Die Zahlen sind klar: Arbeitnehmende fehlen häufiger und länger als noch vor ein paar Jahren. Laut dem Bundesamt für Statistik waren es 2024 durchschnittlich 8.5 Tage pro Arbeitnehmenden. Zum Vergleich: Zehn Jahre zuvor waren es noch sechs Tage. Und das kostet heute rund 70 Milliarden Franken pro Jahr, wie eine Studie der ZHAW im Auftrag des Bundesamts für Gesundheit ausgerechnet hat.
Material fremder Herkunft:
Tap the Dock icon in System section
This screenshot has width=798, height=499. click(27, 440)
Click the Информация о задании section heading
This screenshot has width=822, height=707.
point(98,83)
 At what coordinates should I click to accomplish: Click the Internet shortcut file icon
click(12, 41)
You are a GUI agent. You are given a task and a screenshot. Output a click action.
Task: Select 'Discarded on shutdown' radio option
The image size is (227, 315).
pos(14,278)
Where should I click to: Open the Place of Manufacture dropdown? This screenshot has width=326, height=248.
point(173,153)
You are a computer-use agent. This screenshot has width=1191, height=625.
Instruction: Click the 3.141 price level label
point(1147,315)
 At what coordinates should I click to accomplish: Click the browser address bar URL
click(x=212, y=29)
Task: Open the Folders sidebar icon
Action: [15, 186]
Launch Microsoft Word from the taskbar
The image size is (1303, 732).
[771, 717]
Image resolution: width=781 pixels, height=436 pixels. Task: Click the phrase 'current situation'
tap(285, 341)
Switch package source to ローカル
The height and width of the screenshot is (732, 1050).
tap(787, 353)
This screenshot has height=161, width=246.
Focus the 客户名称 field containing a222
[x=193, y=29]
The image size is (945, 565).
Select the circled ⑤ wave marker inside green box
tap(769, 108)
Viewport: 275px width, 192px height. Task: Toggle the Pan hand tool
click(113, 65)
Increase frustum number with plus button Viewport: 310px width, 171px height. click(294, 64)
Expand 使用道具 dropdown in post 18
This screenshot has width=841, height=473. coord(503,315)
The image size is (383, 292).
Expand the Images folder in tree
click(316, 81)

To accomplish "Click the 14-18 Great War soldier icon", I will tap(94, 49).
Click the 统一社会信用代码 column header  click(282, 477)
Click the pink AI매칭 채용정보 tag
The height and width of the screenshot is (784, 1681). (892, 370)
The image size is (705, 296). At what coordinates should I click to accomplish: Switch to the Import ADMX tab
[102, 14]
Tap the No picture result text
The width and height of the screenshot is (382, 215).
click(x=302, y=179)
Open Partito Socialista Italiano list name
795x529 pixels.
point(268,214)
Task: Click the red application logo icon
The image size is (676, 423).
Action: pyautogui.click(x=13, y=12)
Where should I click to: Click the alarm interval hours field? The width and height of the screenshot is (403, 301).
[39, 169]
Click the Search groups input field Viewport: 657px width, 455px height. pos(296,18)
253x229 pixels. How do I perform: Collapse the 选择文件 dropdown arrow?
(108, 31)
SVP-Nationalrätin und Unternehmerin Diana Gutjahr will das ändern. Mit einem umstrittenen Vorschlag: Die ärztliche Schweigepflicht soll auf den Arbeitsplatz bezogen aufgelockert werden. «Nicht um die Diagnose zu kennen», wie Gutjahr gegenüber SRF betont, sondern «um zu erfahren, welche Tätigkeit wieder gemacht werden kann und welche nicht».
Auch solle so einfacher verhindert werden, dass Gefälligkeitsgutachten ausgestellt würden – sprich Gutachten, die fälschlicherweise und nicht medizinisch begründet verfasst wurden.
Bundesrat und FMH sind dagegen
Der Bundesrat lehnt Gutjahrs Motion jedoch ab. Eine Lockerung der Schweigepflicht sei nicht nötig. Auch bestehe jetzt schon genügend rechtliche Handhabe, um gegen falsche Arztzeugnisse vorzugehen, wenn beispielsweise eine Person zu lange und ohne zwingenden medizinischen Grund krankgeschrieben wird.
Dies sieht auch Yvonne Gilli, Präsidentin der Ärztevereinigung FMH, so: «Ärztliche Zeugnisse sind rechtliche Urkunden. Werden sie falsch ausgestellt – und das wären eben Gefälligkeitszeugnisse –, dann ist das ein Straftatbestand und er kann sehr streng geahndet werden.»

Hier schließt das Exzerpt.